Order, Supreme Court, New York County (Margaret A. Chan, J.), entered March 11, 2013, which denied plaintiff's motion to file a late notice of claim, unanimously affirmed, without costs.

The court properly denied plaintiff's motion to file a late notice of claim, where plaintiff offered no excuse for her failure to file a timely notice of claim; failed to demonstrate that defendant acquired actual knowledge of the facts underlying the claim within 90 days or a reasonable time thereafter; and failed in her burden to demonstrate that defendant would not be substantially prejudiced by the delay (see Perez v New York City Health & Hosps. Corp., 81 AD3d 448 [1st Dept 2011]; Matter of Strauss v New York City Tr. Auth., 195 AD2d 322 [1st Dept 1993]). "[K]nowledge of the facts underlying an occurrence does not constitute knowledge of the claim. What satisfies the statute is not knowledge of the wrong. What the statute exacts is notice of the claim" (Liberty Group Holdings v City of New York, 5 AD3d 148, 149 [1st Dept 2004] [internal quotation marks omitted], lv denied 3 NY3d 609 [2004], quoting Chattergoon v New York City Hous. Auth., 161 AD2d 141, 142 [1990], affd 78 NY2d 958 [1991]).

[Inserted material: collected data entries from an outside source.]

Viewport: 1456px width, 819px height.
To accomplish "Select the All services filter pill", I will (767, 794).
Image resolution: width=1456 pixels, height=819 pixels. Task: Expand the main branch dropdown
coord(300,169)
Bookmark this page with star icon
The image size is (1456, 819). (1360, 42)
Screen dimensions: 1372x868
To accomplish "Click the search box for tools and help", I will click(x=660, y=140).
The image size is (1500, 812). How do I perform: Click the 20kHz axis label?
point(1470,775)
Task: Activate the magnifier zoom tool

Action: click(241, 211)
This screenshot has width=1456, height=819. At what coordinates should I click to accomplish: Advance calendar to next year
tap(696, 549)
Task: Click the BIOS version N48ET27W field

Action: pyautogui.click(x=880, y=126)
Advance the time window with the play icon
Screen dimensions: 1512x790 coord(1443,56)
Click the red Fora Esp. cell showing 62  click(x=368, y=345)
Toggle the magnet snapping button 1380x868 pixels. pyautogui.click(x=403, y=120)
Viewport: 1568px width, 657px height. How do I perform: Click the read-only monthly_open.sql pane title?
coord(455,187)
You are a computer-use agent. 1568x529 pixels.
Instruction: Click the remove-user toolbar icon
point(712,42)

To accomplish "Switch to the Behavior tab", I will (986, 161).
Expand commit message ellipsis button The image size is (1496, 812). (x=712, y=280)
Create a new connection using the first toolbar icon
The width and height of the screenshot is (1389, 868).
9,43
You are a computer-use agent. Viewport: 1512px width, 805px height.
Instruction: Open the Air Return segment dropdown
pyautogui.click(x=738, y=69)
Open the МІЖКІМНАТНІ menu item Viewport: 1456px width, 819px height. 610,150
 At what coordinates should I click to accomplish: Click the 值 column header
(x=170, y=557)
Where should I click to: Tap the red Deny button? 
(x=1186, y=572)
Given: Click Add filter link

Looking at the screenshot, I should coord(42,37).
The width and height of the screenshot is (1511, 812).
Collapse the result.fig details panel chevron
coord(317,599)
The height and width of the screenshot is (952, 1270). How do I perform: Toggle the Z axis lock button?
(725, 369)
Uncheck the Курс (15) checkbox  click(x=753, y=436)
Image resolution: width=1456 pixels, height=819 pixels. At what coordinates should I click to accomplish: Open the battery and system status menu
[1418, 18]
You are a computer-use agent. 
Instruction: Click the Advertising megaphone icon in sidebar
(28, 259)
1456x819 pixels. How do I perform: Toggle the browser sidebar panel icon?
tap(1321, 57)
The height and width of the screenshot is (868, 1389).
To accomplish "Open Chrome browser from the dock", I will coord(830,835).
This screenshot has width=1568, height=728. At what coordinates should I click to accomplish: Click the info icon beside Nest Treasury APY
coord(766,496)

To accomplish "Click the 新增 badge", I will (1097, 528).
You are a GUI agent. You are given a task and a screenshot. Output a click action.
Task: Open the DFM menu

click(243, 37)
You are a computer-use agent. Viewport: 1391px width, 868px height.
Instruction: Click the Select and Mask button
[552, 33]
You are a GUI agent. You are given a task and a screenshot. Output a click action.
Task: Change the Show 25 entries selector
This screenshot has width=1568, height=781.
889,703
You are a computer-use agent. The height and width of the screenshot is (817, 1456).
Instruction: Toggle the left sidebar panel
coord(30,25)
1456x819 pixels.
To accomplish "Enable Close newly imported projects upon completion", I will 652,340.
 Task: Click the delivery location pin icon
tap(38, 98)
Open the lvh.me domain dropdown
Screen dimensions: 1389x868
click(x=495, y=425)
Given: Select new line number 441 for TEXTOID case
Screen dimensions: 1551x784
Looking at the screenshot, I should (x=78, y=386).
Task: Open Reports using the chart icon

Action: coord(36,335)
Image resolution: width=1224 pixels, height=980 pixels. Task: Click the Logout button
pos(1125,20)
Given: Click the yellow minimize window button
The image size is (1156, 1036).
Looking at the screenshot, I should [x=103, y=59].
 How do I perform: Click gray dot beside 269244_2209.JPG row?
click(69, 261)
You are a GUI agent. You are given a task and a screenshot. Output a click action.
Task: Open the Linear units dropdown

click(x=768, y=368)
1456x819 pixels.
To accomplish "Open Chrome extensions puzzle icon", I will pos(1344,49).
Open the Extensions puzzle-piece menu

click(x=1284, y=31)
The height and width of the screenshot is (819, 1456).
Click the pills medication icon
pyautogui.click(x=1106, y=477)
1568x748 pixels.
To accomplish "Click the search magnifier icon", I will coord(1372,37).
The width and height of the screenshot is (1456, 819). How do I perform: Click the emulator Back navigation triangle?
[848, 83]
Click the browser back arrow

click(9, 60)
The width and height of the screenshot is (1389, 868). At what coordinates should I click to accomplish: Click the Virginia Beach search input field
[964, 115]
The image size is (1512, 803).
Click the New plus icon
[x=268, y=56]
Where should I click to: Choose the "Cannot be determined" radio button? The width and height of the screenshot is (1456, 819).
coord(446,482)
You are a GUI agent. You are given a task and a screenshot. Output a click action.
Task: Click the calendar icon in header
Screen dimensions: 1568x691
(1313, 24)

In any event, plaintiff's claim accrued, at the latest, in April 2011, when she asserts that she was "constructively forced into early retirement," making her motion to file a late notice of claim well beyond the limitation period of, at most, one year and 90 days (Education Law § 3813 [3], [2-b]; General Municipal Law § 50-i). Thus, the court was without authority to grant plaintiff the [*2]requested relief (see Education Law § 3813 [2], [2-a]; General Municipal Law § 50-i; Consolidated Constr. Group, LLC v Bethpage Union Free School Dist., 39 AD3d 792, 794-795 [2d Dept 2007], lv dismissed 9 NY3d 980 [2007]). Concur—Andrias, J.P., Acosta, Moskowitz, Richter and Manzanet-Daniels, JJ.